Smith introduced HALT! as a reaction to the prosecutorial discretion memo issued by ICE Director John Morton last month. HALT! seeks to prevent the Obama Administration—the bill is actually written to sunset precisely at the end of the President’s first term—from focusing immigration enforcement resources on those who would do the country harm: violent offenders and terrorists. If enacted into law, HALT! would eliminate vital protections Congress legislated for victims of domestic violence; suspend the President’s power to designate Temporary Protected Status for countries like Haiti and the Sudan where environmental and human disasters have wreaked havoc. The bill would even prevent the government from granting a temporary visit to those injured in war, such as a child bomb victim in Iraq urgently in need of medical care like prosthetic limbs.

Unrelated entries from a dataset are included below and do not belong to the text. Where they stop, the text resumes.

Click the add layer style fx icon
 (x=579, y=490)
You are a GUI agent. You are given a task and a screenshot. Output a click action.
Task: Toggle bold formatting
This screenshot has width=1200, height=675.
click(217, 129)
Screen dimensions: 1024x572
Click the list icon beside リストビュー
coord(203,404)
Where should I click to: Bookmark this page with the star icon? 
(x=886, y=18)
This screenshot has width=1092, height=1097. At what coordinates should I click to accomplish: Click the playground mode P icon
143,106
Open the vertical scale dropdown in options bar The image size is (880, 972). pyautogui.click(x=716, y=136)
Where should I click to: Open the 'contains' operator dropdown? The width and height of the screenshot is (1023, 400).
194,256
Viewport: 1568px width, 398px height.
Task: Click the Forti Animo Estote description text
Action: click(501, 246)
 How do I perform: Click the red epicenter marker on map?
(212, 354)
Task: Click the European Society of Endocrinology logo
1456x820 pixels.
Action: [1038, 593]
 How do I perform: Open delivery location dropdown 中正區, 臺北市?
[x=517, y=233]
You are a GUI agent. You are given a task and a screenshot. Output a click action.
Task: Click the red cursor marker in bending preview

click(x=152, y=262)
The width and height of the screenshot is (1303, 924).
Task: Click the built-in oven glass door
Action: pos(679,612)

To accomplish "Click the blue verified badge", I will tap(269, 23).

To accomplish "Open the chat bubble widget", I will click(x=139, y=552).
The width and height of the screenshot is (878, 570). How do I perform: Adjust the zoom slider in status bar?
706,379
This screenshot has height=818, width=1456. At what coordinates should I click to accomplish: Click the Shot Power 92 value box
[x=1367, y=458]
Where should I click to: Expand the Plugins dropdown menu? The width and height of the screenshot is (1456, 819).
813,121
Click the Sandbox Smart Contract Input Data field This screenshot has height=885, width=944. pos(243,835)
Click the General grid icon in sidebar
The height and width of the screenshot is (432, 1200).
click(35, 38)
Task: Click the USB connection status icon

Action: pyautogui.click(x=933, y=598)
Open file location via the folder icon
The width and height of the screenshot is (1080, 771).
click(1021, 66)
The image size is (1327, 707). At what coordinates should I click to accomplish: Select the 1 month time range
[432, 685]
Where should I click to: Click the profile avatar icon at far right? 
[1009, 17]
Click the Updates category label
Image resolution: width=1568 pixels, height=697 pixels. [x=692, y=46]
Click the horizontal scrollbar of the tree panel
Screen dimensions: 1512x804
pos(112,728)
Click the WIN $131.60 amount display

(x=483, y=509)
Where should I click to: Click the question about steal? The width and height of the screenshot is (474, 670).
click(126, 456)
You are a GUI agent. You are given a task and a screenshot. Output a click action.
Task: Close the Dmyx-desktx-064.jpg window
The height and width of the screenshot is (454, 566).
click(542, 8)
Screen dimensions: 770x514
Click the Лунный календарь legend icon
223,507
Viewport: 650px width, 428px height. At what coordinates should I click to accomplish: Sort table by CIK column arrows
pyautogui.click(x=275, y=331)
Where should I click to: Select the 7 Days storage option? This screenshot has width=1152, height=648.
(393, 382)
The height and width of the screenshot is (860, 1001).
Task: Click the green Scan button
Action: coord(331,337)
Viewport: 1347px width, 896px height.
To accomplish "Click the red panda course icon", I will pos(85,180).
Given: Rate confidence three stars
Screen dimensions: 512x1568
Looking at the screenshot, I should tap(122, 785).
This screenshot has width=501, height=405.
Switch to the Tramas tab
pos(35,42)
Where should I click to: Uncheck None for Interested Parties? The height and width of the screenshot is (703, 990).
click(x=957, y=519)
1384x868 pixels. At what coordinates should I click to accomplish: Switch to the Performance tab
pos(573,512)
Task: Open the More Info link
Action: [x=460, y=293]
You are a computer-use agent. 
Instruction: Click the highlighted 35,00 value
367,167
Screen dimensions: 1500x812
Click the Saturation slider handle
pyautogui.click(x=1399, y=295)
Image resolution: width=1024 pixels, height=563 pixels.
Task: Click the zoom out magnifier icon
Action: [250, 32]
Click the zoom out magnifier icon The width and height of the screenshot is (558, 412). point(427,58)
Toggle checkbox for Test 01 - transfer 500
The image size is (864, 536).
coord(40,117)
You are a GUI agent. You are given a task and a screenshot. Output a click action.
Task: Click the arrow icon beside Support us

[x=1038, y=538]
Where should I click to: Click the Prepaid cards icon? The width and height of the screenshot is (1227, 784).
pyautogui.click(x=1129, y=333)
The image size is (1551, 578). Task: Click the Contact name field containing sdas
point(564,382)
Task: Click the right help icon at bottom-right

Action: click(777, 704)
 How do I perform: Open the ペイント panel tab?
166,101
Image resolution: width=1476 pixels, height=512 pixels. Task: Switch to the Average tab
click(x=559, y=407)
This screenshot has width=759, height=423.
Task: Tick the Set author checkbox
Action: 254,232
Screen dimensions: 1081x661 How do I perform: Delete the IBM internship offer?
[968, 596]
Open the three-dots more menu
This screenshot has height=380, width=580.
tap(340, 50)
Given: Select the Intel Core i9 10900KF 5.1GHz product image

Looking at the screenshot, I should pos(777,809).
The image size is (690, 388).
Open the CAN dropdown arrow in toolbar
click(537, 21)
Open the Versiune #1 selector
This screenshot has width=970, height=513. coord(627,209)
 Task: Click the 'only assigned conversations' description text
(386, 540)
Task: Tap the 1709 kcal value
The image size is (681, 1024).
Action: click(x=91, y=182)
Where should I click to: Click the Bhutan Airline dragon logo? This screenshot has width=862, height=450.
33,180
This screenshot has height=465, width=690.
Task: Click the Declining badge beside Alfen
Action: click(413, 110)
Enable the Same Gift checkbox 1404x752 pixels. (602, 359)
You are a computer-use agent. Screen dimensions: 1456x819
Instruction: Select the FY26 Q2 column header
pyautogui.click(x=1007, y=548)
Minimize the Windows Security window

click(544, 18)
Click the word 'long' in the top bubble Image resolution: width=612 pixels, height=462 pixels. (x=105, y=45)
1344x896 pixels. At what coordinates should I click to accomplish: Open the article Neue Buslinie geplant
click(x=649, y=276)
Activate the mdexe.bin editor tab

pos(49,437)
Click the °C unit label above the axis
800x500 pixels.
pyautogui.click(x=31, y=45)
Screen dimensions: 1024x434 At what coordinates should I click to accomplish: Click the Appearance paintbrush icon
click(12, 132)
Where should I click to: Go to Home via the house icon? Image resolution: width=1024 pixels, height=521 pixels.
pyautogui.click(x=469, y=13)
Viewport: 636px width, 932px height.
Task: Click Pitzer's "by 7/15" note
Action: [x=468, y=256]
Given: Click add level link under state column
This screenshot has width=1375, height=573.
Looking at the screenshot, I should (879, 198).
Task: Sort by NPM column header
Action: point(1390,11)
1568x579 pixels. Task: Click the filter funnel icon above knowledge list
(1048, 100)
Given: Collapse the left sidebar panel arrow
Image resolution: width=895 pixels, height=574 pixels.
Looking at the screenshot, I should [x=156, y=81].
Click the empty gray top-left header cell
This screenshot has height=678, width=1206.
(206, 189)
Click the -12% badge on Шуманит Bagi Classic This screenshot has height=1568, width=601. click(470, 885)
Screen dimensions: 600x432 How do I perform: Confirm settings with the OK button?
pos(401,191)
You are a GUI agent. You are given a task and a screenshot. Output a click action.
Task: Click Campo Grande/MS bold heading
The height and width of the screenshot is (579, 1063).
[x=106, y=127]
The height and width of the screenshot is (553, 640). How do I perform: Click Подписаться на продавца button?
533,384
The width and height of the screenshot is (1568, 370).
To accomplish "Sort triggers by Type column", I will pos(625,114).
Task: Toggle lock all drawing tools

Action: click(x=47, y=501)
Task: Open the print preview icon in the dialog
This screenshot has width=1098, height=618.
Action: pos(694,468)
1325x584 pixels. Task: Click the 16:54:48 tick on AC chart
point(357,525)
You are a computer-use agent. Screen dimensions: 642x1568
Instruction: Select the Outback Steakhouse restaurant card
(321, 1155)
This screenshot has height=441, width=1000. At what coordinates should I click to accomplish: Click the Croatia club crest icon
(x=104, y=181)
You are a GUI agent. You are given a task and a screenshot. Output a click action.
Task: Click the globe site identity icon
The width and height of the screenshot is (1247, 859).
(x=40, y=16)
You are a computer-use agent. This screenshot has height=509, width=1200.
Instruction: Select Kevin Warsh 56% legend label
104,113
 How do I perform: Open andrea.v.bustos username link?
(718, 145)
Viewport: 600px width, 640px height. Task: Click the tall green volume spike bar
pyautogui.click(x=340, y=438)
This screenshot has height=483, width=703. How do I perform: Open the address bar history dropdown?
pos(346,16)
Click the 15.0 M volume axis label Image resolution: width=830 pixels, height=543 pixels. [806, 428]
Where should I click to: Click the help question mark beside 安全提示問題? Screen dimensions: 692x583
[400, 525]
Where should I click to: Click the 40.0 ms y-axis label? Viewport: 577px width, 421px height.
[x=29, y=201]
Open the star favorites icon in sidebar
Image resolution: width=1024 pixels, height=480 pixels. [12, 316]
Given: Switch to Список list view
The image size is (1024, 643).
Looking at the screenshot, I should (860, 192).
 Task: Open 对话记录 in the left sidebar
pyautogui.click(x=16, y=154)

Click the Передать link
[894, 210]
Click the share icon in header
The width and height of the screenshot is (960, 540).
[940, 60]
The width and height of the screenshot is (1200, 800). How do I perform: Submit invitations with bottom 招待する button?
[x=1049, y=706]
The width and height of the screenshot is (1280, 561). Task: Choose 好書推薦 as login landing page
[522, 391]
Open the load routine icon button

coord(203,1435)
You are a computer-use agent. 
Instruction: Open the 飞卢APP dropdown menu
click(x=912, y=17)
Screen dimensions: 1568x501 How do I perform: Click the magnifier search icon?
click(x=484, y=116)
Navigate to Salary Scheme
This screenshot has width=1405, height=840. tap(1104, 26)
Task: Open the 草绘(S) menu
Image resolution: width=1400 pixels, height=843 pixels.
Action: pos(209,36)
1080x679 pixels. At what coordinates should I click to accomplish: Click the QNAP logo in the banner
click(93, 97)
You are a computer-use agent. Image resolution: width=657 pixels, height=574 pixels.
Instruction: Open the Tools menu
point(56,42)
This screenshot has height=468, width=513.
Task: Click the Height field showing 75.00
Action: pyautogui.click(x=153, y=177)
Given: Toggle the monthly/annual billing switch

In fact, HALT! would actually make it more difficult to keep America safe because it forces ICE to go after every low-priority individual instead of pursuing those who threaten our communities and homeland security. In sharp contrast, Morton’s prosecutorial discretion memo provides the field with an architecture for smart enforcement.
Thankfully HALT has no chance of becoming law. Even Smith knows that. But it’s disgraceful that he uses his position as Chair of the House Judiciary Committee to promote anti-immigrant talking points rather than sound immigration policy.